Continue the news story about the RNLI and HM Coastguard beach safety campaign from the point where it stops.

**Supplied text**:
=== Section Start ===
LIFEBOAT crews in north Essex have joined force with the coastguard for a safety campaign urging parents to protect their families while at their coast.

Following the easing of nationwide lockdown restrictions in England, many more people are expected to visit the coast to exercise and take part in water-based activities.

Last weekend alone, coastguard rescue teams were called out 194 times across the country.

The RNLI and HM Coastguard have now launched a new beach safety campaign, urging people to follow safety advice to save lives.

Parents are being urged to take charge and be “beach smart” to have a safe summer, whether lifeguards are patrolling their beach or not.

Claire Hughes, director of HM Coastguard said: ‘We know from sad experience that whether you’re local or nor, whatever your ability of experience in your chosen sport or leisure activity, the sea can still catch you out and be unmerciful when it does.

“Now, more than ever we need people to respect the sea and the coast.”

“But coronavirus hasn’t gone away, and we all need to follow the rules. Remember your choices might put people, including yourself and frontline responders, at risk. Take extra care in these extraordinary times."

People are being advised not to use inflatables, to check the weather forecast, tide times and read local hazard signage, to keep a close eye on your family and not allowing anyone to swim alone.

And if you fall into the water unexpectedly, fight your instinct to thrash around, lean back, extend your arms and legs, and float.

Area lifesaving manager, Graeme Richardson, said: "The current pandemic continues to have a huge impact on all emergency services.
=== Section End ===
**Excerpted data**:
=== Section Start ===
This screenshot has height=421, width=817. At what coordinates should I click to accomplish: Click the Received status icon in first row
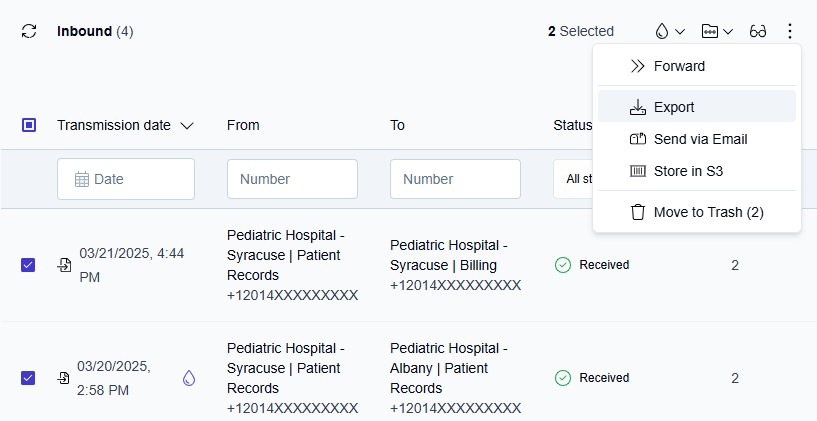pyautogui.click(x=563, y=265)
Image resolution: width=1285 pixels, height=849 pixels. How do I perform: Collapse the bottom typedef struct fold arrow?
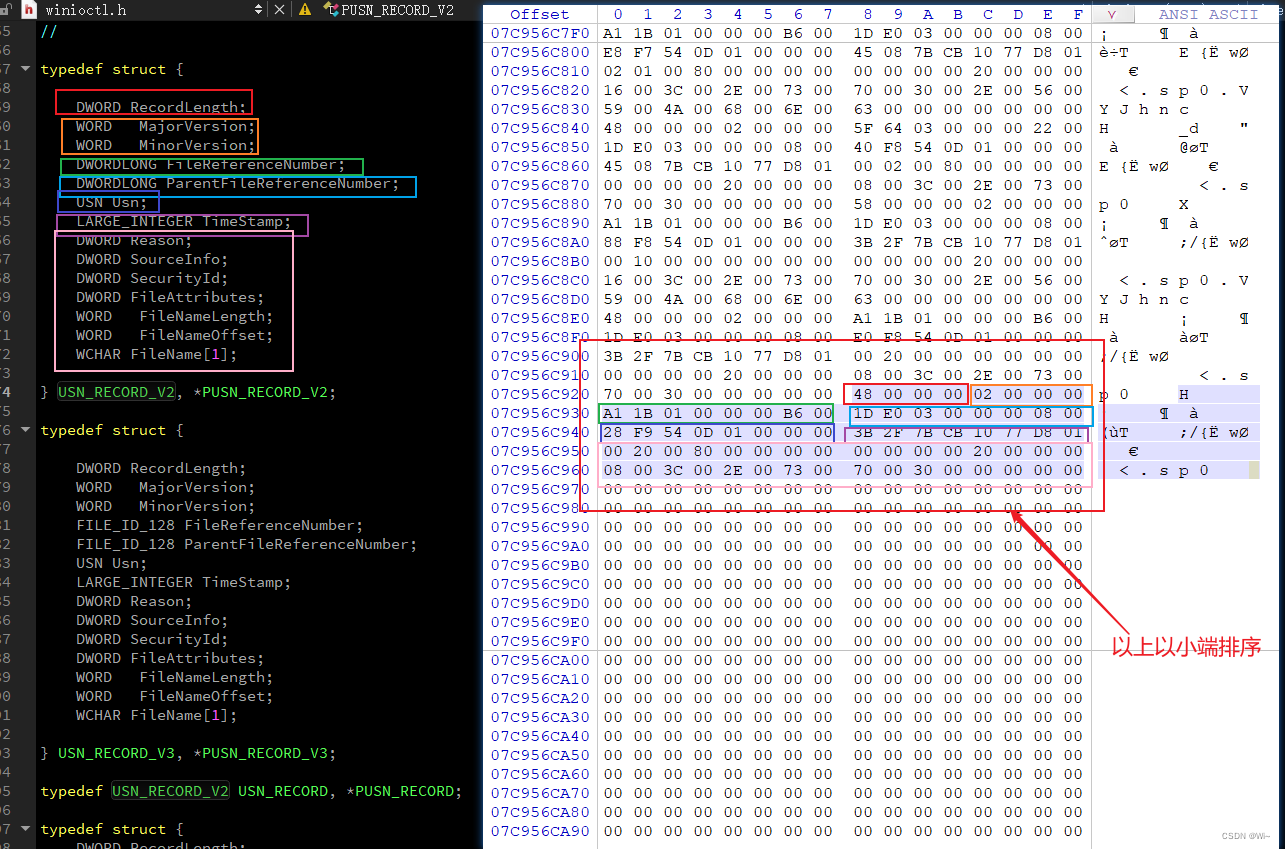click(25, 828)
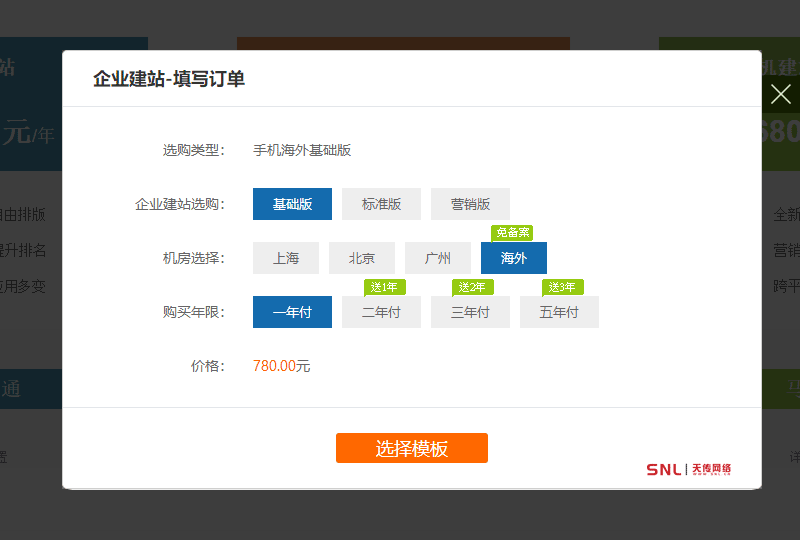Click the SNL 天母网络 logo
Viewport: 800px width, 540px height.
coord(688,469)
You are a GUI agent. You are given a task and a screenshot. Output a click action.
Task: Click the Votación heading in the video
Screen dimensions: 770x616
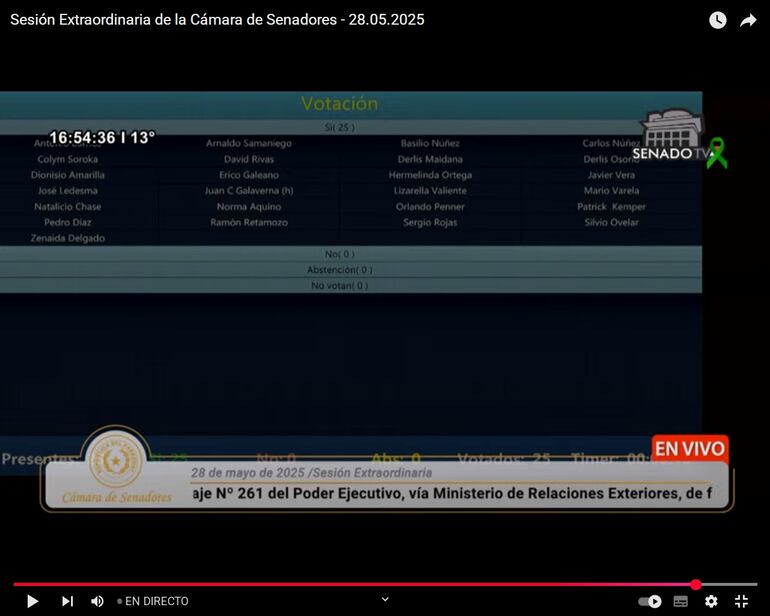(339, 103)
=== Section End ===
**Expected answer**:
"Despite the difficulties caused by new rules on social distancing, working practices and PPE, we’re continuing to provide our world-class lifeboat service all along the Essex coast.

"But the recent easing of lockdown restrictions has brought with it a huge rise in coastal activity, and increased to onus on everyone to take responsibility for their own safety.

"That’s why we’re repeating our message to please leave inflatables at home, look out for your family at all times and have a plan that includes checking the weather forecast, tide times and beach safety signs.

"And most importantly, if you or someone you see is in difficulty, call 999 and ask for the Coastguard."

The warnings come after two teenagers from Luton died in the sea at Clacton in August last year.

Haider Ali, 18, and sister Malika Shamas, 14, drowned after getting into difficulty near a groyne in the sea off West Greensward.

Chelmsford Coroner’s Court issued a prevention of future death report to deal with the matter of signs at Clacton beach, which the coroner said could be in a larger print and more child-friendly.

The inquest also heard the nearest beach patrol officer surveying the waters was 375 meters away on West Beach.